*BRIEF:* From the first line to the last, restate the material word for word, omitting pictures.

****************************************

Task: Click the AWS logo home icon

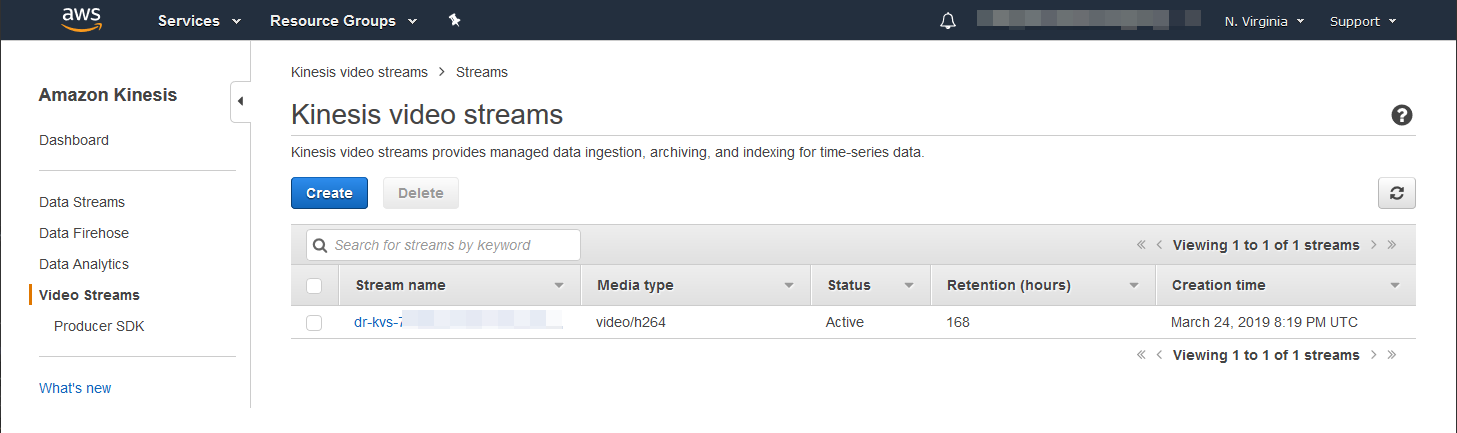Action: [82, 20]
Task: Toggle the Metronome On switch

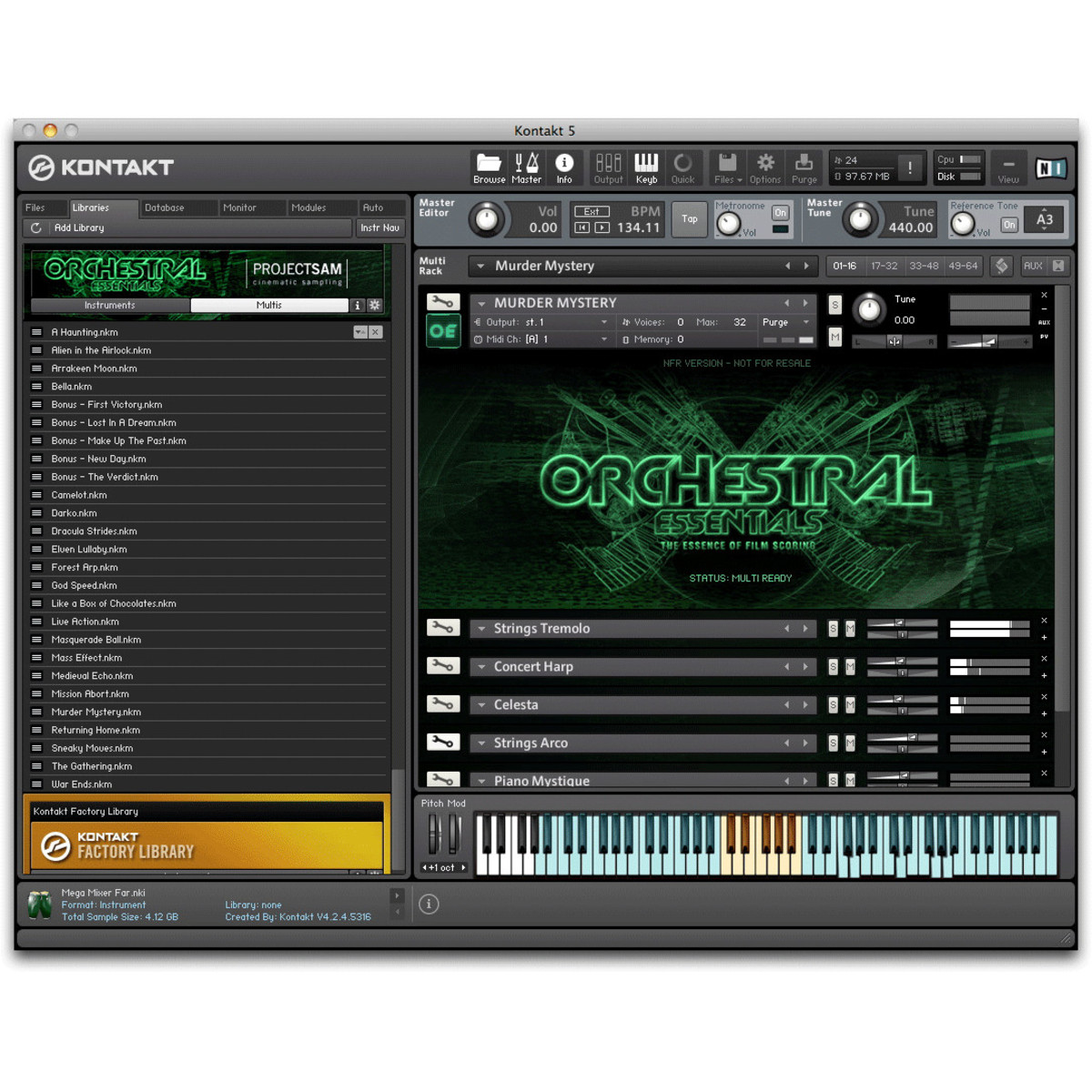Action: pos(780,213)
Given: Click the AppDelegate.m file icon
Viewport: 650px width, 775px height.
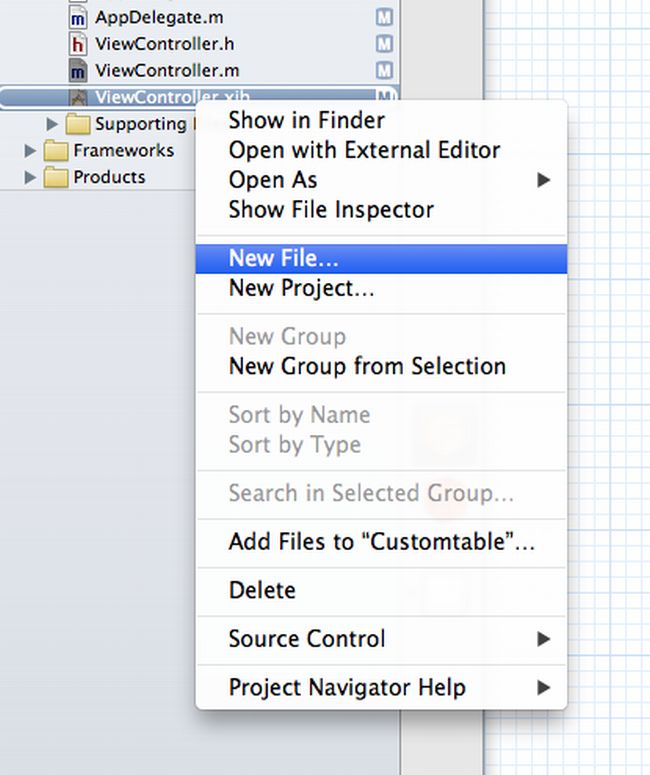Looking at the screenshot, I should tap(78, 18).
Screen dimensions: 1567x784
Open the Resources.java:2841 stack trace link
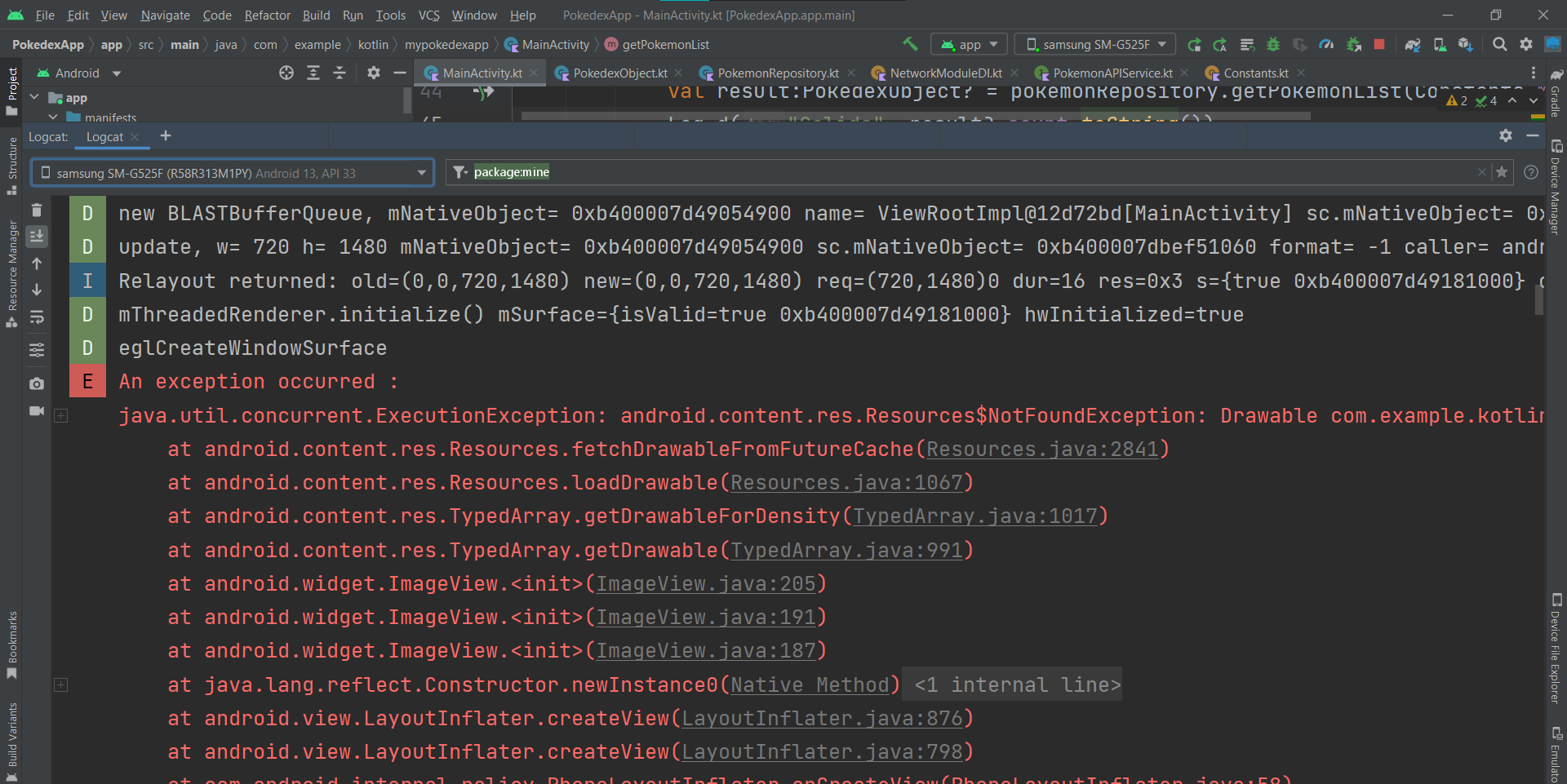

****************************************

*RESPONSE BELOW:*
Task: Click the AWS logo home icon

Action: [82, 20]
Task: Toggle the Metronome On switch

Action: pos(780,213)
Given: Click the AppDelegate.m file icon
Viewport: 650px width, 775px height.
Looking at the screenshot, I should tap(78, 18).
Screen dimensions: 1567x784
Open the Resources.java:2841 stack trace link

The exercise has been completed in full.